All we needed now was the delivery of and replacing of pump and tyre. I was ready to go at 1.15 – the AA would have been a load of use – a full five hours after Ruth at Brian Meehan’s had called to enquire about my very unusual absence. “We over-ordered breakfast” was said part in fun, part in mild rebuke, but my stomach growled back in answer with only the remnants of a Greggs bacon roll and tea (only about £2.80 the lot), no wonder they issued a profits warning.
So I limped home, settled down to watch racing. Brian had a couple of fancied ones at Sandown, but neither hit the score sheet. Great day all round!

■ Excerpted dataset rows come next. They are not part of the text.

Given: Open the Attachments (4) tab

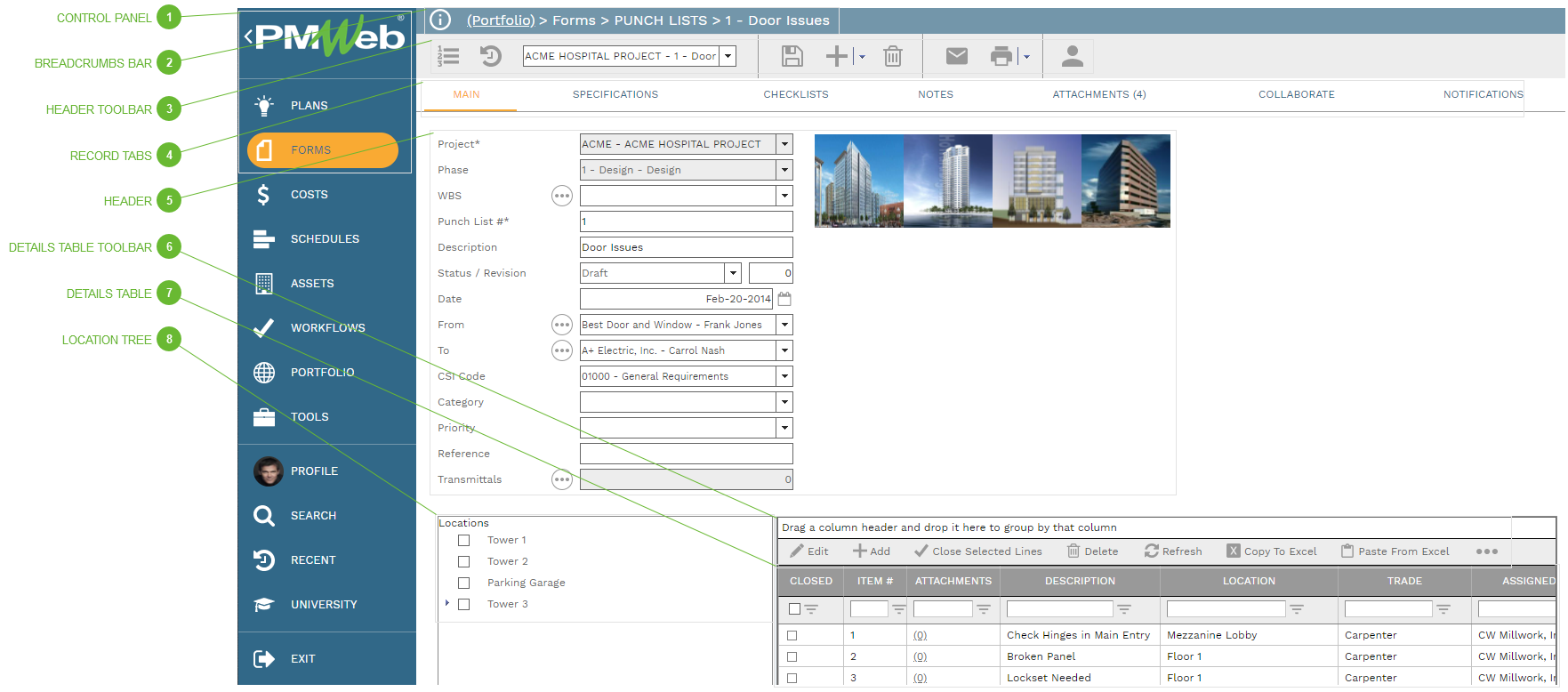Looking at the screenshot, I should pyautogui.click(x=1098, y=94).
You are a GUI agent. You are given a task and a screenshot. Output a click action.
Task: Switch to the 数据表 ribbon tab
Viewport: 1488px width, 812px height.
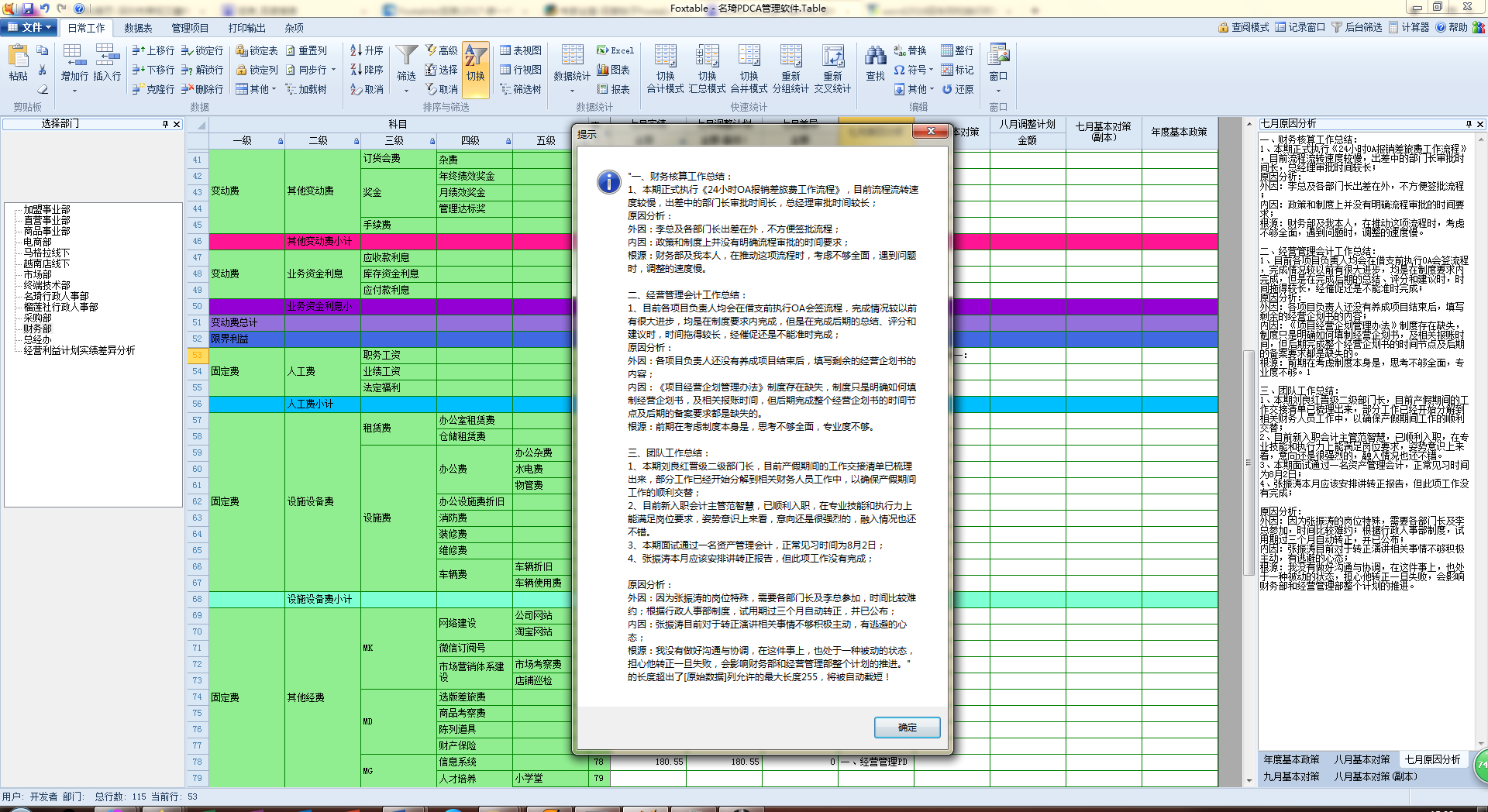click(138, 28)
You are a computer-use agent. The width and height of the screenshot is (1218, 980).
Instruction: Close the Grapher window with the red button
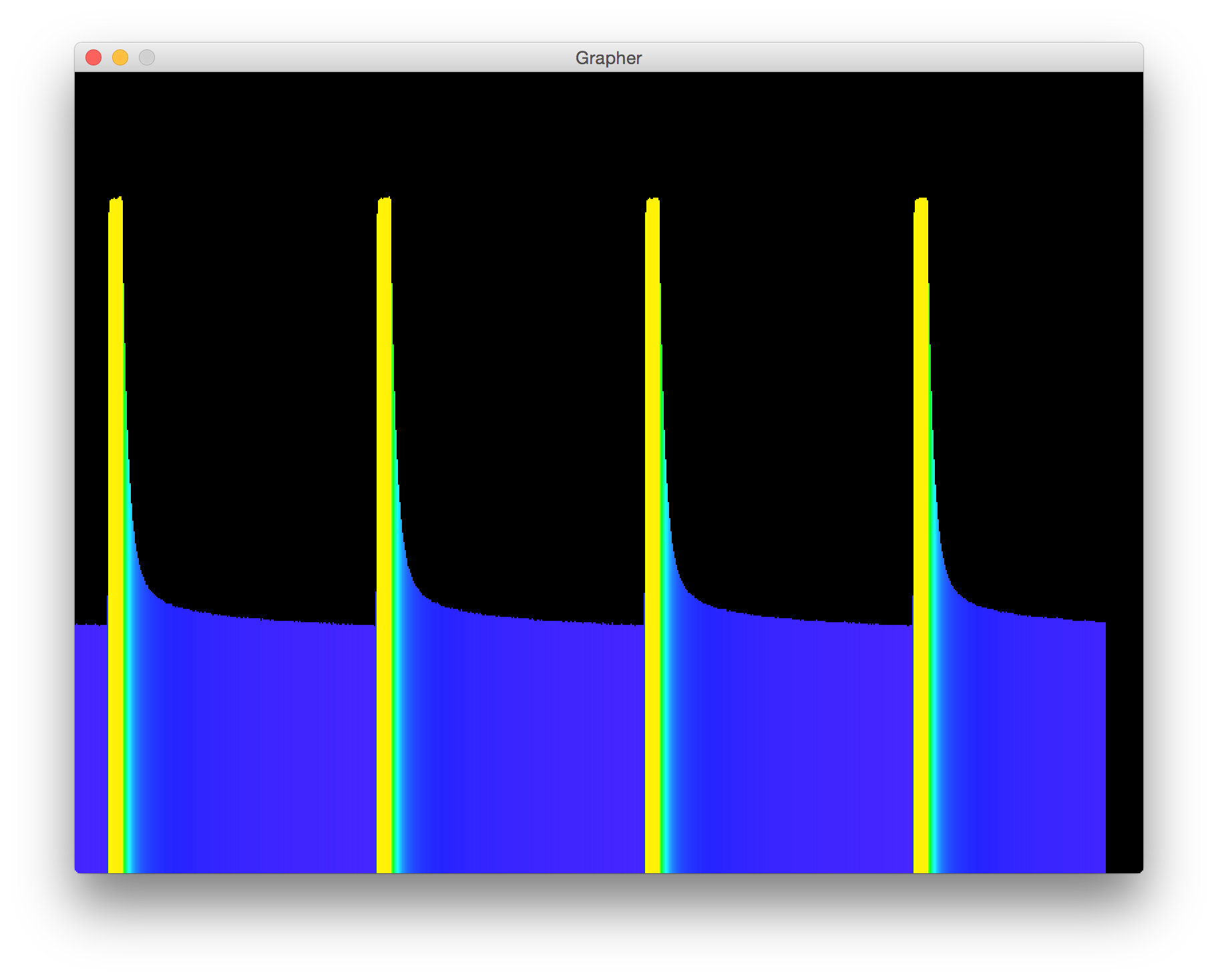click(x=93, y=58)
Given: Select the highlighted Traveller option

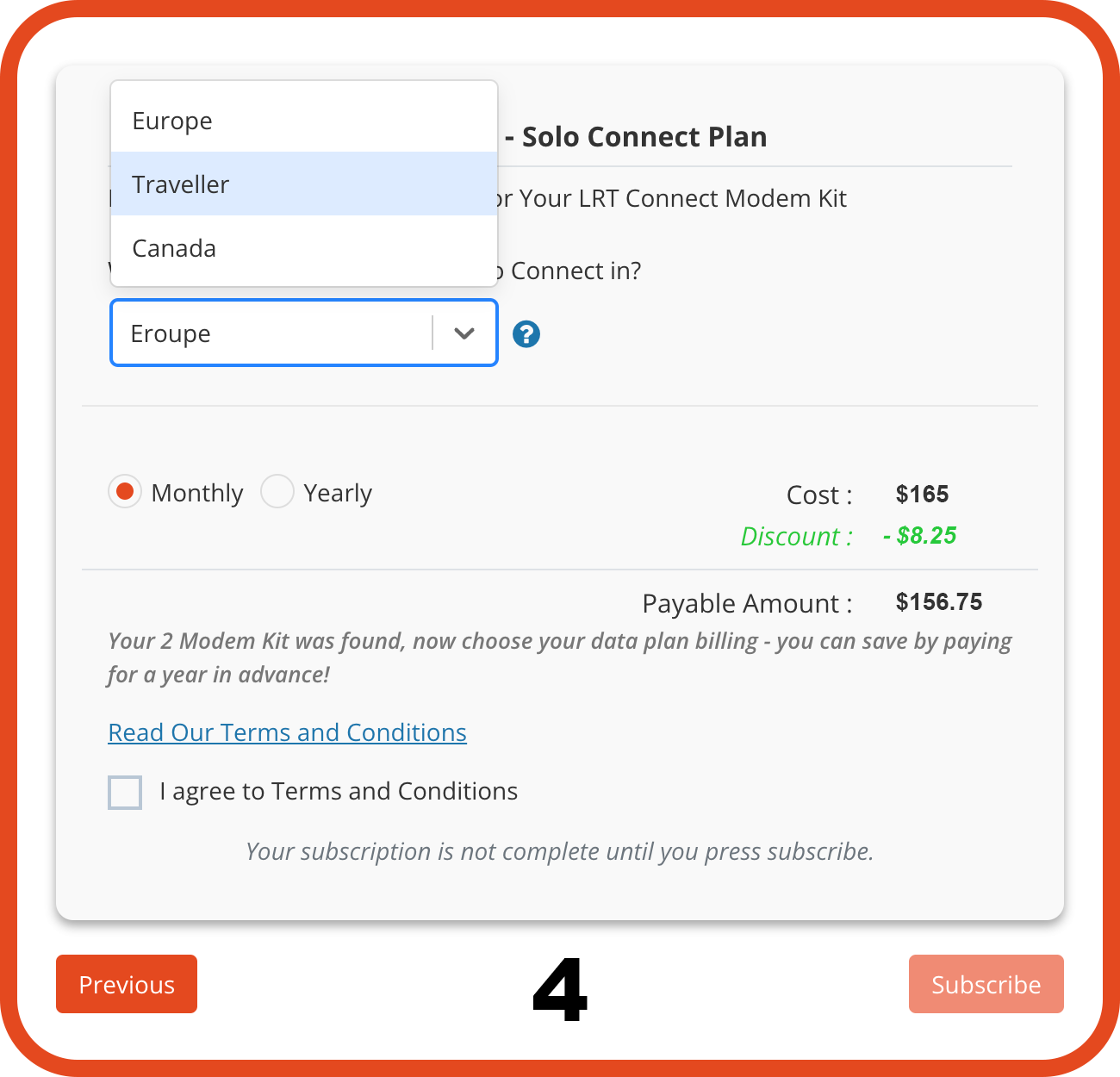Looking at the screenshot, I should 304,184.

Friday was much better. Home this time, and watched Red Lady improve the customary 40 lengths from the debut run by winning for Brian by four lengths at Haydock and Sefaat running a fine third in the same race which had apparently contained half a dozen well-fancied (Hills’s best, Beckett’s can’t lose, Varian’s and Dascombe’s very good) fillies. Royal Ascot here we come and maybe also with the Dynaformer colt, Eshtiaal, who sluiced home at Yarmouth to only minimal praise from the At the Races tipster, a Timeform man who’d fancied the Mark Johnston top-weight.
The week ended with the “back” to last week’s “front”. Cousin Khee was in at Goodwood, just 2lb higher than York. In the event, he was only fifth, but not too discredited in face of ground “too soft”, track “too undulating”, jockey “Barzalona not the same as Ryan Moore”, and trainer Hughie “possibly too soon after York” putting the tin lid on a day that started with a four-hour ordeal via Hammersmith Bridge – unpassable – M4, ditto, M25 snail’s pace, M3 jammed. It’s probably a pity that the final leg along the M27 (an extra 60 mile trip in all) was clear or else we’d have turned round and gone home. You win some, you lose a lot more. Clever fellows, those Chinese.
Hope the other Michael gets back in time to see one of his, John’s and Derrick’s Coolmore contingent make life uncomfortable for Dawn Approach in the Derby on Saturday.